━━━━━ Text ━━━━━

BCG assessed that the US has a strong competitive lead in both of these segments, particularly around autonomous and connected vehicle technologies. There is also a high concentration of software developers and aftersales service providers in the US and a lot of private sector investment coming in, giving the US the most mature market globally for these technologies. It will be important that we defend this advantage in the coming decades, particularly as competitors in East Asia grow into the AV market. Ongoing diplomatic efforts to ensure the cybersecurity of electric and automated vehicles will be critically important as we work with our trading partners to bolster this market.19

Invest in RD&D of new vehicle technologies: Consumers increasingly expect their vehicles to have next-generation technologies such as advanced driver-assistance systems (ADAS) and other technologies enabling higher levels of driving automation. Several federal agencies, including the Federal Highways Administration and DOE’s Vehicle Technologies Office, provide federal funding to help the private sector and academic institutions develop and test advanced vehicle technologies; boosted funding will help accelerate these efforts and ensure these next-generation technologies are invented and produced in the US. This funding should come with appropriate oversight to ensure safety always remains a priority as increasingly automated vehicles are tested and brought to market.

Raw materials 

The global transition to EVs will drive a massive growth in demand for battery minerals such as lithium, nickel, graphite, cobalt, and copper. As it stands today, the battery mineral supply chain is highly concentrated. China owns much of the world’s critical material processing including over half of the lithium processing, 70% of cobalt processing, and nearly 75% of graphite processing; it also controls nearly all of the world’s graphite production and a significant amount of the lithium production.20

As a result of the low potential for the US to gain a competitive advantage, BCG does not consider this a high-priority value chain segment. However, given how important the critical mineral supply is for the EV supply chain and the risk of becoming wholly dependent on China for these minerals, it is essential that the US take steps, in partnership with our allies, to shore up our access to these minerals and avoid losing more ground. The Biden Administration’s invocation of the Defense Production Act to produce and procure critical battery minerals, as well as funding in the Bipartisan Infrastructure Law and tax incentives in the IRA to boost domestic mineral processing and battery production, are significant steps in the right direction. 

Streamline permitting processes: The US is hampered by the lack of a streamlined regulatory environment, which inhibits the start of new mining and extraction operations. If we are to shore up domestic raw material production, we need to reduce the length of time it takes to approve a new extraction site, which is far greater in the US than in countries with similar environmental standards (7-10 years in the US for permit approval, compared to 2-3 years in Australia and Canada, according to BCG21). The US should standardize and streamline its permitting processes for mineral extraction and processing, with a focus on minerals most likely to be needed for future battery chemistries, like lithium. This will be particularly important in the coming years as the critical materials requirements for the EV tax credit ramp up: if automakers aren’t able to source these minerals at home or from partner countries, their vehicles will not be eligible for the credit which will dampen demand for these vehicles.

━━━━━

### Short problem 1
According to the EV supply chain text, how long does permit approval for a new extraction site take in the US?
### Short problem 2
Duplicate the EV supply chain text from "Invest in RD&D" to "brought to market.".
### Short problem 3
Do these statements agree with the EV supply chain text? Answer yes or no for each, and quote the deciding words. (a) China handles 70% of the world's cobalt processing. (b) BCG treats raw materials as a high-priority value chain segment. (c) Permit approval in Canada takes 2-3 years.

━━━━━ Dataset excerpt ━━━━━

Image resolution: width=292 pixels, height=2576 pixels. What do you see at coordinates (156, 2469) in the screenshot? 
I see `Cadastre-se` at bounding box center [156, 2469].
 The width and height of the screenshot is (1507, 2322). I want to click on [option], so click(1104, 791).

━━━━━

### Exercise solution 1
7-10 years

### Exercise solution 2
Invest in RD&D of new vehicle technologies: Consumers increasingly expect their vehicles to have next-generation technologies such as advanced driver-assistance systems (ADAS) and other technologies enabling higher levels of driving automation. Several federal agencies, including the Federal Highways Administration and DOE’s Vehicle Technologies Office, provide federal funding to help the private sector and academic institutions develop and test advanced vehicle technologies; boosted funding will help accelerate these efforts and ensure these next-generation technologies are invented and produced in the US. This funding should come with appropriate oversight to ensure safety always remains a priority as increasingly automated vehicles are tested and brought to market.

### Exercise solution 3
(a) Yes: "70% of cobalt processing"
(b) No: "BCG does not consider this a high-priority value chain segment"
(c) Yes: "compared to 2-3 years in Australia and Canada"